Исходный отрывок ->
---*---
Русский цыган Володя Поляков был высокий профессионал: на гитаре играл с детства и рисовал с детства. А тетушке своей, знаменитой цыганской певице Насте Поляковой он аккомпанировал еще в Тифлисе, в молодые годы (на полтора десятка лет был он старше де Сталя). Ну а если француз-автор гитару с балалайкой или Полякова с Тер-Абрамовым спутает, не будем слишком придирчивы: много ли мы сами поймем в хитростях оккупации Парижа, где цыган Поляков участвует в Осеннем салоне, а еврейку (да вдобавок подпольщицу и коммунистку) Дину Верни любимому скульптору Гитлера Арно Брекеру и старику Майолю удается аж из застенков гестапо вызволить (могли ли Ахматова или Сергей Прокофьев кого-нибудь из ни в чем не повинных своих близких откуда ни то вызволить?).
Однако вернемся к устроителю вечеринок Жану Борэ, который был не только друг художников, гостеприимный хозяин и щедрый работодатель. Он слыл также тончайшим критиком и толкователем произведений новейшего искусства. С ним считались даже такие знатоки, истинные лоцманы галерейных морей и заводей, как сама Жанна Бюше. К его мнению прислушивались, с ним считались. И вот оказалось, что он еще с 1944 года присматривается к работам Никола де Сталя, наблюдает за его эволюцией и готов с ним познакомиться. Однако на первое приглашение Борэ посетить его журфикс на рю д'Артуа Николя де Сталь не отозвался. И дело не в том, что он был настолько занят по вечерам, чтобы не выбрать время для визита. И не в том, чтобы душа его не жаждала признания. Просто он опасался, что Борэ еще не осознал, какого человека он зовет на светскую вечеринку. Не осознал, что имеет дело с гением… И Борэ понял знак, он был душевед и уже имел дела с художниками. Он написал новое письмо де Сталю, где не только дал понять, что он осознал, но и то, что он многого ждет именно от него, от де Сталя. Он очень постарался в этом письме, как он сам сам скромно пошутил, блеснуть своей «литературой» (среди русских издателей все более или менее внятно написанное называют нынче «стишками»), найдя трогательное сравнение для «пастозной» живописи де Сталя (он, если помните, сравнил ее с любимою детьми зубной пастой).
---*---
Строки данных ->
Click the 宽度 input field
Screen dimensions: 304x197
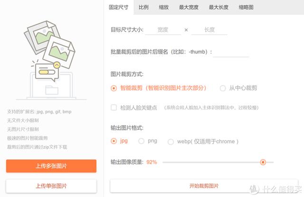163,30
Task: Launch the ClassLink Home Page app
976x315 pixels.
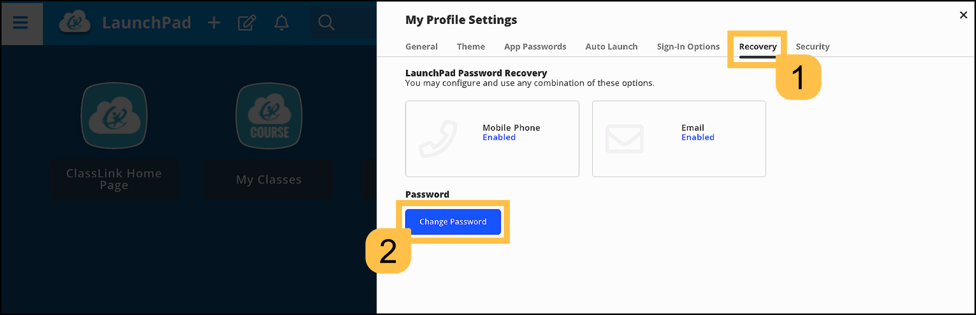Action: 114,116
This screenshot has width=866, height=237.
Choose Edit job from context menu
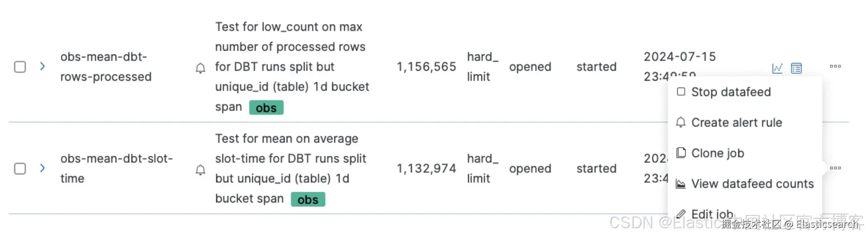[712, 213]
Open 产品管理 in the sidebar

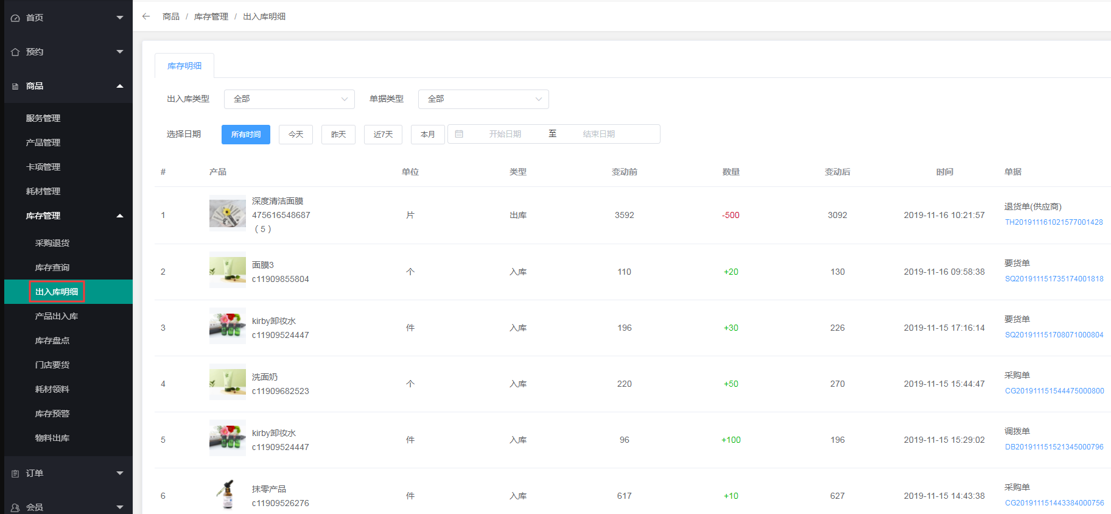[x=43, y=143]
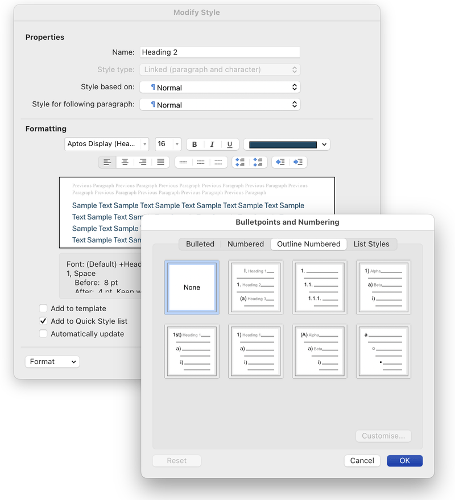Viewport: 455px width, 500px height.
Task: Cancel the Bulletpoints and Numbering dialog
Action: click(362, 461)
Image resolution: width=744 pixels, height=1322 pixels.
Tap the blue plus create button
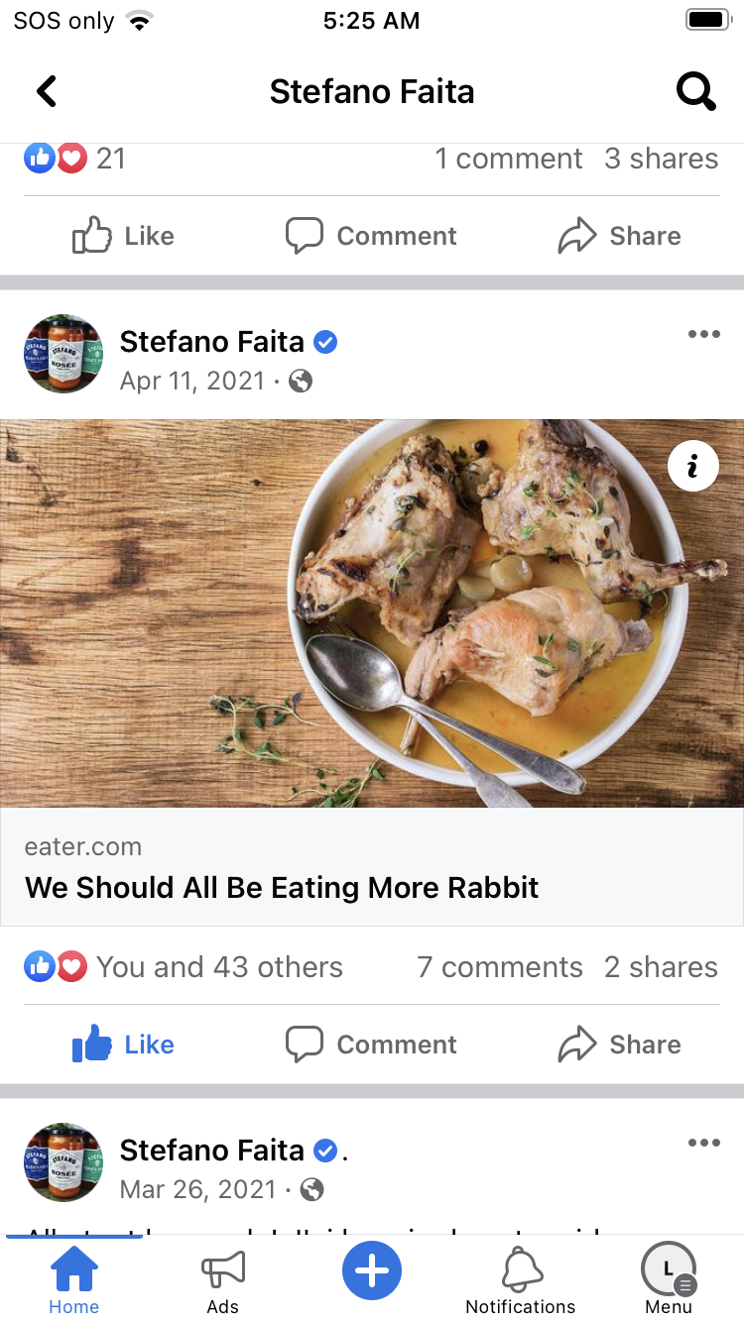click(372, 1269)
---*---
Что сделать -> Напишите продолжение отрывка о Никола де Стале и Жане Борэ, начав сразу после его последнего предложения.

Итоговый результат ->
Собственно, и январское (отправленное еще до персональной выставки де Сталя у Жанны Бюше) письмо Борэ не могло не льстить молодому художнику:
«Я уверен, что вы откроете вселенную и это не может мне не понравиться… В конечном счете я ищу в живописи выразительные формы, составляющие то, что не укладывается в пространстве. Я пишу вам, потому встретился с Ланским, который признает у вас наличие этого важнейшего качества созидания (или композиции). Смог ли бы я, не причинив вам неудобства, зайти к вам как-нибудь поутру, чтобы с большей углубленностью, чем раньше, изучить ваши работы».